Other scientists during the Age of Enlightenment that also shared this view of a rational Creator God who created the universe according to rational laws were Newton , Kepler and even Galileo. (8) Of these, Newton appears to be the most devout. He left copious quantities of writings on his ideas about God. In his much acclaimed work, the Principia, a whole section was devoted to God, which did not always coincide with the official opinion of the Anglican church. It is obvious Newton gave much thought speculating on the nature of God.

Thus you have a group of people eager to discover what these scientific laws are in order to glorify God even though they may not yield any immediate benefits. Thus scientific discoveries can accumulate for years, decades and even centuries without any practical use for them. Eventually, of course these scientific discoveries yielded new inventions and other benefits. This permitted the eventual breakthrough which became the Scientific Revolution. Today, science has a momentum of its own and does not need religious motivation to sustain research.

But that is why scientific revolution took place in Christiandom and not elsewhere. The breakthrough was made possible by Christian scientists who pursued what they thought of as their religious duty.

Besides Science, Christianity was among the first to produce an Abolitionist movement. Slaves have been part of all human societies since ancient times. In the 19th century, it was the churches, beginning with the Quakers that took aim at slavery. This is because Christianity teaches respect for human life and that all are equal before God. You can still see this concern for human life even today as Christian groups still oppose abortion and stem cell research.

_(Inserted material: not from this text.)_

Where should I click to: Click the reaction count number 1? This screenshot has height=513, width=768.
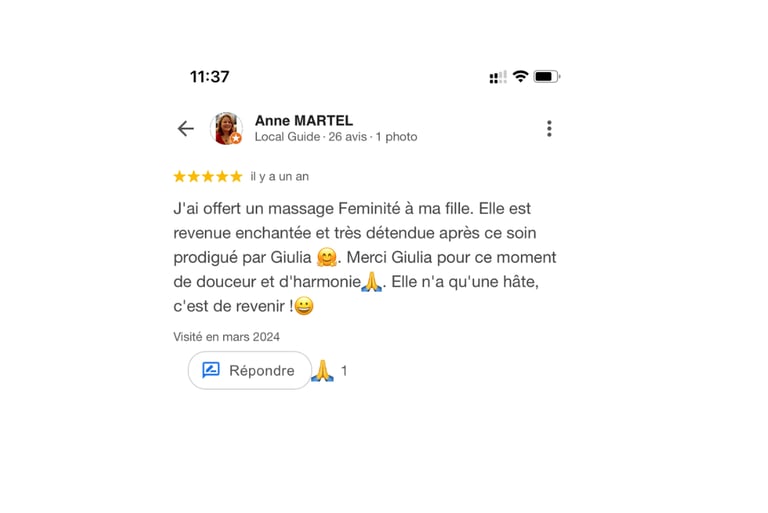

This is also why Christianity initially appealed to the lowest classes of Roman society such as slaves. It is still true today. In India , most Indian Christians come from the Dalit caste. Antislavery doctrines first appeared not long after the fall of Rome and slavery soon disappeared in most of Europe .

When it was revived to served the interests of plantation owners in the New World , the Pope strongly opposed it. When Papal opposition failed, the Catholic church tried to soften the effects of slavery. As a result, slave conditions were much better in the lands colonized by the French and Spaniards than by the British. The abolitionist movement sparked of a bloody Civil War in America and the British paid a huge sum of money to compensate plantation owners in order to end slavery. Religious people are often prepared to make sacrifices in order to do the right thing in this world in order to please God. This respect for human life not only led to the abolition of slavery but also developed into the concept of human rights.

Such people are more willing to make sacrifices provided they can be convinced that what they are doing is good. That is why the more religious red state people supported Bush in his war on terrorism. Secularism creates hedonistic, value
neutral people who do not want to make sacrifices for the long term good.

But the problem with all monotheisms is that its believers tend to see the world in black and white terms. There is God and the devil, good and evil and nothing in between. As a result, monotheistic people have strong convictions of good and evil even though they may not always be right.

For the most devout, this can produce either Mother Theresas or Mohammed Attas depending on what the devout believes his God expects of him or her. Such people are the easiest to motivate in times of war or difficulty.